As you could see even though the cursor goes to the next page as I type enter,there is no clue regarding this activity in document.xml file in extracted word document folder. Can someone help me in finding the implicit page break in the word document so that I can extract the content of the first page of the document? If there is no way of detecting particular page content in openxml, how does pdf conversion tools work where each word document page is converted as a page in pdf?

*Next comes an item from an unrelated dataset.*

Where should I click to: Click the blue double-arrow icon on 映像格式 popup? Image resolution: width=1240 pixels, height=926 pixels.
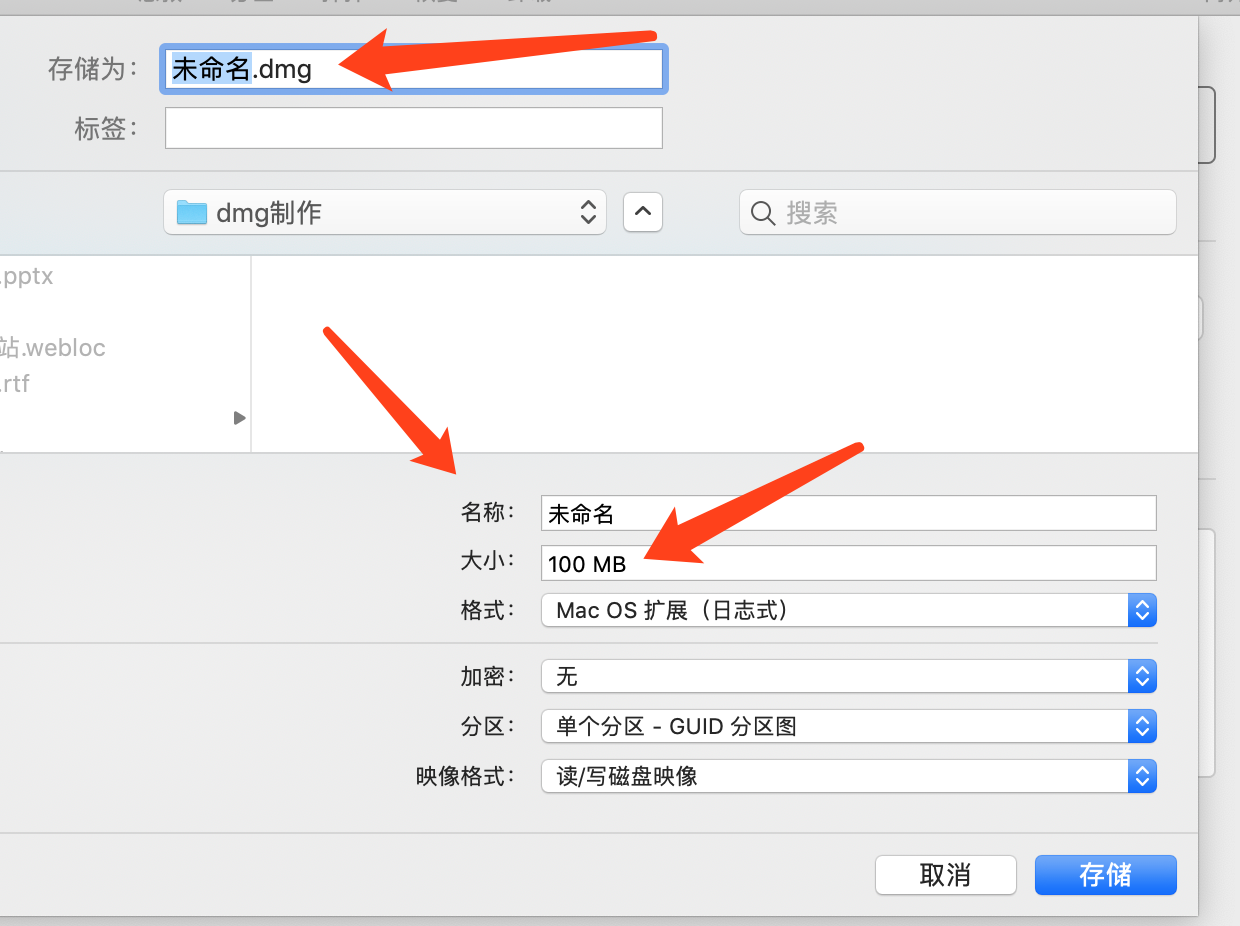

Please do not suggest using APIs like POI which have no provision to extract particular page content. Edit : The reason for finding the implicit page break is because my task involves extracting the cover image in a word document.The heuristics that im following is "if the first page of the document contains only an image then it is a cover image otherwise there is no cover image ".So i need to get the content of the first page alone and check if it has only an image.How can i do it ?

回答1:

The short answer is that it's not possible to do what you want by examining the XML. The page rendering engine of Word (or a PDF converter) is what determines where the page breaks. The XML simply describes the content to be "flowed" by the rendering engine.